Kamipun kembali lagi pulang ke rumah setelah melihat kondisi toko kami yang sudah benar-benar habis. Tak ada barang-barang yang bisa diselamatkan.
Merasa ada sedikit trauma untuk kembali membuka usaha apalagi di tengah kondisi seperti ini. Belum tentu bisa cepat pulih kembali.
Berita-berita melalui siaran televisi menggambarkan betapa parahnya kondisi kota Jakarta, Tangerang dan Bekasi. Semua aktivitas masyarakat lumpuh. Situasi politik bergejolak. Kondisi chaos. Aparat keamanan tidak bisa berbuat apa-apa untuk mengendalikan situasi. Kerusuhan dan aksi demonstrasi merebak dimana-mana. Sistem perbankan lumpuh. Untuk mengambil uang di ATM pun kita harus antri panjang dan dibatasi maksimal hanya bisa menarik satu juta Rupiah saja dan itu pun tidak di semua ATM bisa dilakukan penarikan.
Tanggal 15 Mei 1998 sore hari. Panglima Kodam Jaya  beserta jajarannya baru mulai terlihat berkonvoi dengan beberapa kendaraan panser di jalanan ibukota untuk memantau situasi keamanan.
Penjarahan dan pembakaran sudah mulai tampak reda tapi perasaan takut masih menghantui kami semua. Di mana-mana hanya terlihat onggokan puing-puing kendaraan terbakar dan bangunan-bangunan menghitam bekas kebakaran.
Kami tiduran di kasur lipat yang dipinjamkan oleh saudaraku. Terasa badan sangat lelah sekali apalagi dalam dua hari terakhir tidak bisa tidur dikarenakan harus berjaga-jaga di dalam komplek perumahan.

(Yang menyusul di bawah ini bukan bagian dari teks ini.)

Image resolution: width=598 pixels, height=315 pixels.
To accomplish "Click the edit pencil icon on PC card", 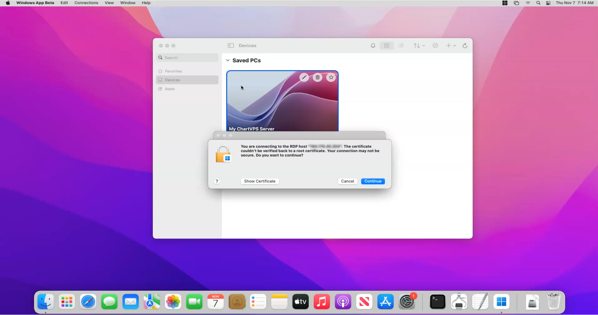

"Sudahlah jangan kita pikirkan lagi kejadian kemarin, kita mulai lagi, yang penting keluarga kita semua selamat," kataku terus menenangkan istriku.
Anak-anak sudah tertidur lelap. Mungkin mereka pun belum begitu memahami kondisi yang terjadi.
"Jika kondisi masih belum pulih mungkin sebaiknya kamu dan anak-anak pulang dulu ke Bangka supaya anak-anak kita bisa bersekolah dulu di sana, sambil menunggu kondisi kembali aman," kataku kepada istri.
Dia hanya terdiam saja tanpa bisa berkata apa-apa.
"Nanti aku antarkan kalian pulang ke Bangka setelah itu aku kembali lagi ke sini sambil cari-cari kerja apa untuk biaya hidup kita nanti."